Task requirements
Rewrite the records below so that each "coordinate pair" becomes "coordinate tuple", with every other part left unchanged.

(Items from a dataset)
---------------

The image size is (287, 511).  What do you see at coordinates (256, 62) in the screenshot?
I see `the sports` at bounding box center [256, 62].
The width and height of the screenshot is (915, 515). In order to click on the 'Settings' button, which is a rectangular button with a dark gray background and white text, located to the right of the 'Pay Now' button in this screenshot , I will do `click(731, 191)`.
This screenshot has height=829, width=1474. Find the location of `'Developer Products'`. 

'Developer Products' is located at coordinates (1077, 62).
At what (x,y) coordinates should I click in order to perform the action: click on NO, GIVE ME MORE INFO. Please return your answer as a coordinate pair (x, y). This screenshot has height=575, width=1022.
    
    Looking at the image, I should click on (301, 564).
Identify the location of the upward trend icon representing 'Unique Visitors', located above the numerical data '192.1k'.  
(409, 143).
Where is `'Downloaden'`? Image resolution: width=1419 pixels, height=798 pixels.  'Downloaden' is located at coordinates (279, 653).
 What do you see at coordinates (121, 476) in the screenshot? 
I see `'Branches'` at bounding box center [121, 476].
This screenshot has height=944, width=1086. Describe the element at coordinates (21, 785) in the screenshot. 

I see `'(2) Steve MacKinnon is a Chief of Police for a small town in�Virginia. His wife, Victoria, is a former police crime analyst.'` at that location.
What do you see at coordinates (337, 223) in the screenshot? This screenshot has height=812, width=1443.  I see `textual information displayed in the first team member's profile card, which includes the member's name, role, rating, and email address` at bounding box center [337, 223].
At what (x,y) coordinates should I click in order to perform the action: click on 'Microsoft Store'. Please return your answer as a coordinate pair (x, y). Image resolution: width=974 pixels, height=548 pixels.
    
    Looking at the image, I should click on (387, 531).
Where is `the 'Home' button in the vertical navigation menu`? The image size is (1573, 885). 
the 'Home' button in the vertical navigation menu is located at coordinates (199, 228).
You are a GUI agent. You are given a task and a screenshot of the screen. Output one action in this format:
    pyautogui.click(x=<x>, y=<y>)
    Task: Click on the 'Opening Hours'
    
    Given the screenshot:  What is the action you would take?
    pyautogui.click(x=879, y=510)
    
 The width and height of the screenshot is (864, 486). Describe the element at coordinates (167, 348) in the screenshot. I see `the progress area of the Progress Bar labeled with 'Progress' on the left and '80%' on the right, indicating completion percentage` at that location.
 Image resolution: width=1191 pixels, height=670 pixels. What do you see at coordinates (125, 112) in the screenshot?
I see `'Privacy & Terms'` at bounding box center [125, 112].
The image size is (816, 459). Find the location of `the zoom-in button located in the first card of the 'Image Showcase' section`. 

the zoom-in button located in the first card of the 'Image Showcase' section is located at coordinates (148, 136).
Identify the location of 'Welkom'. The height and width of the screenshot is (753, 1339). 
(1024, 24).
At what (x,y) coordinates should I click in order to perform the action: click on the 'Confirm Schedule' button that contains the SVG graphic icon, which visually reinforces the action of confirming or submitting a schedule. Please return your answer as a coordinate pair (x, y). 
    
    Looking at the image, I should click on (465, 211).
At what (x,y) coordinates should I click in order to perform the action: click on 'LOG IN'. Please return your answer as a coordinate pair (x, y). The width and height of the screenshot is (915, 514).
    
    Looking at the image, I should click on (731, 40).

---------------

Task answer
The image size is (287, 511).  What do you see at coordinates (256, 62) in the screenshot?
I see `the sports` at bounding box center [256, 62].
The width and height of the screenshot is (915, 515). In order to click on the 'Settings' button, which is a rectangular button with a dark gray background and white text, located to the right of the 'Pay Now' button in this screenshot , I will do `click(731, 191)`.
This screenshot has height=829, width=1474. Find the location of `'Developer Products'`. 

'Developer Products' is located at coordinates (1077, 62).
At what (x,y) coordinates should I click in order to perform the action: click on NO, GIVE ME MORE INFO. Please return your answer as a coordinate tuple (x, y). This screenshot has height=575, width=1022.
    
    Looking at the image, I should click on (301, 564).
Identify the location of the upward trend icon representing 'Unique Visitors', located above the numerical data '192.1k'.  
(409, 143).
Where is `'Downloaden'`? Image resolution: width=1419 pixels, height=798 pixels.  'Downloaden' is located at coordinates (279, 653).
 What do you see at coordinates (121, 476) in the screenshot? 
I see `'Branches'` at bounding box center [121, 476].
This screenshot has height=944, width=1086. Describe the element at coordinates (21, 785) in the screenshot. 

I see `'(2) Steve MacKinnon is a Chief of Police for a small town in�Virginia. His wife, Victoria, is a former police crime analyst.'` at that location.
What do you see at coordinates (337, 223) in the screenshot? This screenshot has height=812, width=1443.  I see `textual information displayed in the first team member's profile card, which includes the member's name, role, rating, and email address` at bounding box center [337, 223].
At what (x,y) coordinates should I click in order to perform the action: click on 'Microsoft Store'. Please return your answer as a coordinate tuple (x, y). Image resolution: width=974 pixels, height=548 pixels.
    
    Looking at the image, I should click on (387, 531).
Where is `the 'Home' button in the vertical navigation menu`? The image size is (1573, 885). 
the 'Home' button in the vertical navigation menu is located at coordinates (199, 228).
You are a GUI agent. You are given a task and a screenshot of the screen. Output one action in this format:
    pyautogui.click(x=<x>, y=<y>)
    Task: Click on the 'Opening Hours'
    
    Given the screenshot:  What is the action you would take?
    pyautogui.click(x=879, y=510)
    
 The width and height of the screenshot is (864, 486). Describe the element at coordinates (167, 348) in the screenshot. I see `the progress area of the Progress Bar labeled with 'Progress' on the left and '80%' on the right, indicating completion percentage` at that location.
 Image resolution: width=1191 pixels, height=670 pixels. What do you see at coordinates (125, 112) in the screenshot?
I see `'Privacy & Terms'` at bounding box center [125, 112].
The image size is (816, 459). Find the location of `the zoom-in button located in the first card of the 'Image Showcase' section`. 

the zoom-in button located in the first card of the 'Image Showcase' section is located at coordinates (148, 136).
Identify the location of 'Welkom'. The height and width of the screenshot is (753, 1339). 
(1024, 24).
At what (x,y) coordinates should I click in order to perform the action: click on the 'Confirm Schedule' button that contains the SVG graphic icon, which visually reinforces the action of confirming or submitting a schedule. Please return your answer as a coordinate tuple (x, y). 
    
    Looking at the image, I should click on (465, 211).
At what (x,y) coordinates should I click in order to perform the action: click on 'LOG IN'. Please return your answer as a coordinate tuple (x, y). The width and height of the screenshot is (915, 514).
    
    Looking at the image, I should click on (731, 40).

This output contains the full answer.